Cavaco Silva, entre a devoção e a Constituição

Cavaco, no seu pardacento ocaso, é um piedoso crente que busca a salvação da alma e para quem o jurado cumprimento da CRP pode ser quebrado por uma assoalhada no Paraíso.

Sabia, por experiência antiga, que as leis sobre a IVG e a adoção de crianças por casais do mesmo sexo, lhe seriam devolvidas, ‘ipsis verbis’, pelo Parlamento, depois do inútil veto, numa afronta que bem mereceu e a que devia furtar-se.

Não lhe permitiu o ressentimento conformar-se com a inutilidade do gesto e tem agora oito dias para a promulgação ou para se demitir. Não há bicarbonato que lhe mitigue a azia. Nenhum partido, dos que foi cúmplice, lhe deu o conforto da unanimidade. Até a pouco recomendável dupla, Pedro e Paulo, fugiu à votação.
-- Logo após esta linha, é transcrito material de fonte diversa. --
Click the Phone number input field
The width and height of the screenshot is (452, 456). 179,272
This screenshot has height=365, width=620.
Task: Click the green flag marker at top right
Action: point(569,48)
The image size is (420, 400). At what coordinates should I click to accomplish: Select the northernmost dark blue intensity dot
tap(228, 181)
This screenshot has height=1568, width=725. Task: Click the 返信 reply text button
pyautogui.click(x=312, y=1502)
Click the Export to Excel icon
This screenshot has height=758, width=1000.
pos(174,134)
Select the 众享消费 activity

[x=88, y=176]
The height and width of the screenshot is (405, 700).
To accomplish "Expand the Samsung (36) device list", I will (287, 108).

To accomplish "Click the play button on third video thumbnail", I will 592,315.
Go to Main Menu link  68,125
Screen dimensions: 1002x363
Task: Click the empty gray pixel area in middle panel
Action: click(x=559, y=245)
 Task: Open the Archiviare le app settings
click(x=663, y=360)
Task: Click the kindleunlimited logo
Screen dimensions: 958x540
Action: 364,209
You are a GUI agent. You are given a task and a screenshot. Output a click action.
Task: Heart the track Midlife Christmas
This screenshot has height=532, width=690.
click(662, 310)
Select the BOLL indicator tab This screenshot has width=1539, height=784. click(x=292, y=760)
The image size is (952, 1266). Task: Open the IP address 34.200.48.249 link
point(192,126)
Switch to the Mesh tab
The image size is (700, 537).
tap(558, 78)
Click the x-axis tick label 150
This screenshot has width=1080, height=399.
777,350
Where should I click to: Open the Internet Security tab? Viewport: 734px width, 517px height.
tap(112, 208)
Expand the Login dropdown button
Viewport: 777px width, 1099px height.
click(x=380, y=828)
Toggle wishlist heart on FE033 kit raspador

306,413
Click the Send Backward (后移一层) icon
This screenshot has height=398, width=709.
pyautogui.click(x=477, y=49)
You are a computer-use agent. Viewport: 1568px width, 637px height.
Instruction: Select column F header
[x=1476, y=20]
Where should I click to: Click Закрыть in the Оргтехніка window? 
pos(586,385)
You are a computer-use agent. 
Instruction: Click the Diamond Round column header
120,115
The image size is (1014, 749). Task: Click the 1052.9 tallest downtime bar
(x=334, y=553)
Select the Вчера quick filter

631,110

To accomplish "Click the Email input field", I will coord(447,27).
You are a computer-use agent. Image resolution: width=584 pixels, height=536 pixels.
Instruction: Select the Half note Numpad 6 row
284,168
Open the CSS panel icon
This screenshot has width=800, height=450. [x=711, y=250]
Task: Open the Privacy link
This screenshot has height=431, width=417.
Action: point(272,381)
O mais reacionário dos PRs deixa a sua assinatura em leis que abomina e, para quem se julgou líder da direita, acaba como menino do coro a estrebuchar sozinho.

Até Marcelo, ao convidar Eduardo Lourenço, António Guterres, Marques Mendes, Lobo Xavier e Leonor Beleza para conselheiros de Estado se distanciou da estreiteza do antecessor, tornando-se, antes da posse e parafraseando Ricardo Araújo Pereira, o melhor PR dos últimos 10 anos.

A auspiciosa chegada de Marcelo não se deve a quem vem, é merecimento de quem vai. De vez.